In 2019, the NBA signed a multi-year deal with MGM Resorts making them the official gaming partner of the NBA and WNBA. This allowed the NBA to negotiate deals with other sports operators that operate in states that have legalized sports betting and those that had not. Since 2019, the NBA also signed betting data partnerships with both Sportradar and Genius Sports which generated extra revenue.

=== 2025 gambling scandal and arrests ===

On October 23, 2025, Miami Heat player Terry Rozier, Portland Trail Blazers head coach Chauncey Billups, and former player Damon Jones were arrested by the FBI in connection with a wider federal investigation into sports betting and gambling by various crime families of the American Mafia. This followed a 2024 scandal in which former Toronto Raptors players Jontay Porter was banned from the NBA and pleaded guilty to conspiracy to commit wire fraud after disclosing confidential information to bettors, exiting games early for betting purposes, and betting on NBA games.

==Team relocation ==
===Vancouver Grizzlies===

After the 2000–01 NBA season the Vancouver Grizzlies moved to Memphis, Tennessee. On January 25, 2001, Michael Heisley purchased the team. Originally he stated that he intended to keep the team in Vancouver. However, the team moved, in part due to the weak Canadian dollar, lack of local ownership, and the unwillingness of some players to live in Canada. After a bidding war between Memphis, Louisville, Anaheim and New Orleans, Heisley selected Memphis on March 26, 2001. The NBA Board of Governors approved the team's plans to move to Memphis on July 4, 2001, and the team became the Memphis Grizzlies for the 2001–02 NBA season.

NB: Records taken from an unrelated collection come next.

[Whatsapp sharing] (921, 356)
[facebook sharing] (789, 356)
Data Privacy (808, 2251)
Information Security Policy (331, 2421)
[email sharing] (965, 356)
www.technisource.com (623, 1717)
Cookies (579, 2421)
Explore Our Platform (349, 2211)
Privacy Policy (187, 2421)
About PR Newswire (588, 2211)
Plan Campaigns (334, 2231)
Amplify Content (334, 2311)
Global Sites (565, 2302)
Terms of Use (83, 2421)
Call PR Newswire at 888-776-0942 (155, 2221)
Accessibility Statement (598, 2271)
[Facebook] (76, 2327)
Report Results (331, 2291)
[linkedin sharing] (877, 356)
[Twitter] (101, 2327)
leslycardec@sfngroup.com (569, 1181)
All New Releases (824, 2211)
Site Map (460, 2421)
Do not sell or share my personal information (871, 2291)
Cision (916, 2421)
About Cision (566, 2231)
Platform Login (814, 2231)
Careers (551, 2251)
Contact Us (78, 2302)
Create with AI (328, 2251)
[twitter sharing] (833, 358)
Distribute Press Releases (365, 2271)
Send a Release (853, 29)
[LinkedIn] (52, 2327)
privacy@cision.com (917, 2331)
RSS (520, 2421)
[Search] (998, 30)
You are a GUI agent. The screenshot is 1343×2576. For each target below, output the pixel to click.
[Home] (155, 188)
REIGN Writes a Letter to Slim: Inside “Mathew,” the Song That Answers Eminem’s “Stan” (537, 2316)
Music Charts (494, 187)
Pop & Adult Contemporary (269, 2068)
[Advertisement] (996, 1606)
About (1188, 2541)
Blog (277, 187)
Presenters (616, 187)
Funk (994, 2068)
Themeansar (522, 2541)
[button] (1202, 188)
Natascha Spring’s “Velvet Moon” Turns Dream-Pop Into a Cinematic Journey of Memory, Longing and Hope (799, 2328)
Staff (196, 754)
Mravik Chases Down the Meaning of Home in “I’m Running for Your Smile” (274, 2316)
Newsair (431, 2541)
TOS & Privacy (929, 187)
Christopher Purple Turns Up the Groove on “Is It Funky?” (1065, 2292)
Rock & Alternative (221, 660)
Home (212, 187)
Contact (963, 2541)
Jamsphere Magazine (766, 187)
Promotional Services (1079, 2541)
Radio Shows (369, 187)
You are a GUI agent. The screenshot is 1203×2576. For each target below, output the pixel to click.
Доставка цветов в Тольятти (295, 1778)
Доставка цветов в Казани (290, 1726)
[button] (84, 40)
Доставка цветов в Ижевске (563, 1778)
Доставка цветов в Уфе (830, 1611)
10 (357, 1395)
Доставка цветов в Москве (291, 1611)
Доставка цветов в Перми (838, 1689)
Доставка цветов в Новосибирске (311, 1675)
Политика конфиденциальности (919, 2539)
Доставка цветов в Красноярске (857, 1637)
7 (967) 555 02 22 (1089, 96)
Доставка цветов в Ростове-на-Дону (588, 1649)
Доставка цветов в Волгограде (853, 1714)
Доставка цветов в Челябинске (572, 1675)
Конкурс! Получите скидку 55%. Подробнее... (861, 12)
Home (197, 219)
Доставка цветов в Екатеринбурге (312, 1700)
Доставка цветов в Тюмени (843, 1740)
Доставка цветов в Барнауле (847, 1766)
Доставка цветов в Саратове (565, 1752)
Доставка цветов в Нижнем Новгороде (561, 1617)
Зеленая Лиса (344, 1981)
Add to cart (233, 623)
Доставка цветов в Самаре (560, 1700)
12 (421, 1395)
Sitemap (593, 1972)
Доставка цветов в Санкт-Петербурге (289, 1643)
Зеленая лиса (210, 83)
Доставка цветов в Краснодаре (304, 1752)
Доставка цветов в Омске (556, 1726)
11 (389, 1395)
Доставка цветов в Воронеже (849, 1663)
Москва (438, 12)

===Seattle SuperSonics ===

After the 2007–08 NBA season the Seattle SuperSonics moved to Oklahoma City. After failed efforts to persuade Washington state government officials to funds to update KeyArena, the SuperSonics' were sold to Professional Basketball Club LLC (PBC), an investment group headed by Oklahoma City businessman Clay Bennett. After a failed attempt to persuade local governments to fund a $500 million arena complex, Bennett's group notified the NBA that it intended to move the team to Oklahoma City and requested arbitration with the city of Seattle to be released from its lease with KeyArena. When the request was rejected by a judge, Seattle sued Bennett's group to enforce the lease that required the team to play in KeyArena through 2010. On July 2, 2008, a settlement was reached that allowed the team to move under certain conditions. Details of the settlement revealed that PBC would pay the city of Seattle $45 million immediately in exchange for breaking the lease and an additional $30 million if Seattle did not receive a replacement team in five years. Also, the Sonics' name and colors could not be used by the team, but could be taken by a future Seattle team. The Oklahoma City team would retain the franchise history of the SuperSonics, which could be "shared" with any future NBA team in Seattle. The team became the Oklahoma City Thunder for the 2008–09 NBA season.